==== ТЕКСТ ДЛЯ РАЗБОРА

Опоздав на обед, они ругаются с пожилым официантом, который заявляет им:
– Вы стадо свиней.
На взгляд Битона, после отъезда Джаггера «Роллинг Стоунз» теряют блеск. «Господи, ну и бардак у них в группе… Можно только задумываться, какое их ждет будущее».
Харли-хаус, Мэрилебон, Лондон NW1
Весна 1967 года
На Мике Джаггере кожанка и трико, когда к нему домой заходит член парламента от лейбористов Том Драйберг в компании их общего друга поэта Аллена Гинзберга.
Встречу организовал Гинзберг; Джаггер интересуется политикой, а Драйберг интересуется молодежью. Два года назад, после того как мировой судья назвал «Роллинг Стоунз» «безмозглыми идиотами, с патлами до плеч, грязно одетые», Драйберг выступил с предложением осудить «действия мирового судьи Глазго… который воспользовался своим положением для неуместного, высокомерного и оскорбительного личного выпада по поводу внешности и манеры исполнения поп-группы «Роллинг Стоунз», которые вносят значительный вклад в массовые развлечения и увеличение экспорта».
Задача Драйберга – уговорить Джаггера пойти в политику. После того как его арестовали за наркотики в доме Кита Ричардса в Уиттеринге, Джаггер выступал с околополитическими заявлениями вроде такого: «Молодых людей всего мира третируют политики-недоумки, пытаясь навязать им свой образ мыслей и заставить жить по собственным правилам». Подруга Джаггера Марианна Фейтфулл считает, что, хоть он и не особо интересуется политикой («определенно не левой политикой»), но если кто-то и способен убедить его заняться ею, так это Драйберг, который, по ее словам, «совершенно очарователен и прекрасно одет. Идеальный пример и для Мика, потому что у него было много денег. У него был загородный дом, он был гомосексуал и член парламента. Настоящий социалист старой школы с идеалами и всякое такое. Такие на первый взгляд противоречивые качества в одном человеке… Блестящий пример».

========
==== ИСХОДНЫЙ МАТЕРИАЛ

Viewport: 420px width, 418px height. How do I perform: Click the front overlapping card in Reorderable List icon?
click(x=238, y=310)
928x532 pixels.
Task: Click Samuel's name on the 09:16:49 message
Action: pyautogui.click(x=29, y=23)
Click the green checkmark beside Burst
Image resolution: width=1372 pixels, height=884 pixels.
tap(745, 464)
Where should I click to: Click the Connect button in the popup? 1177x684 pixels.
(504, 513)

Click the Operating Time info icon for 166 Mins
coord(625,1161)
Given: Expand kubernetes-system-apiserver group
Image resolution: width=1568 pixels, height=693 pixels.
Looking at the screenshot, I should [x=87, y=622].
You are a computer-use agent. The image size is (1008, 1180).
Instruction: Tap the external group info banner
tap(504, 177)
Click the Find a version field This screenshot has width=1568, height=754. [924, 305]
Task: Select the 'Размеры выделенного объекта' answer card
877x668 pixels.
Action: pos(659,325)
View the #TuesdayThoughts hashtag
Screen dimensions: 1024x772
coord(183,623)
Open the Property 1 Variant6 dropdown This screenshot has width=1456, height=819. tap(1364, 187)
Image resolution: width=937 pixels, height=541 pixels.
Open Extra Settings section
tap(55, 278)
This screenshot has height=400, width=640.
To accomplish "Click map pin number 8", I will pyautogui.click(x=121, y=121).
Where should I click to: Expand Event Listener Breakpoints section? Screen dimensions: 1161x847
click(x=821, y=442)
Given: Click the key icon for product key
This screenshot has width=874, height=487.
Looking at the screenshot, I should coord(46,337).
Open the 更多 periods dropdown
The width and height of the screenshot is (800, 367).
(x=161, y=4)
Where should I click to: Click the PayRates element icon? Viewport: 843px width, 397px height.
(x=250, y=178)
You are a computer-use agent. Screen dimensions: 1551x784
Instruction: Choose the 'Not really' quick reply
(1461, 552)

========

ЗАДАЧИ:
**1.** Переведите на английский язык предложение из отрывка о встрече Джаггера с Драйбергом: «Задача Драйберга – уговорить Джаггера пойти в политику».
**2.** Кто, согласно отрывку о встрече Джаггера с Драйбергом, организовал эту встречу?

ОТВЕТЫ:
**1.** Driberg's aim is to persuade Jagger to go into politics.

**2.** Поэт Аллен Гинзберг.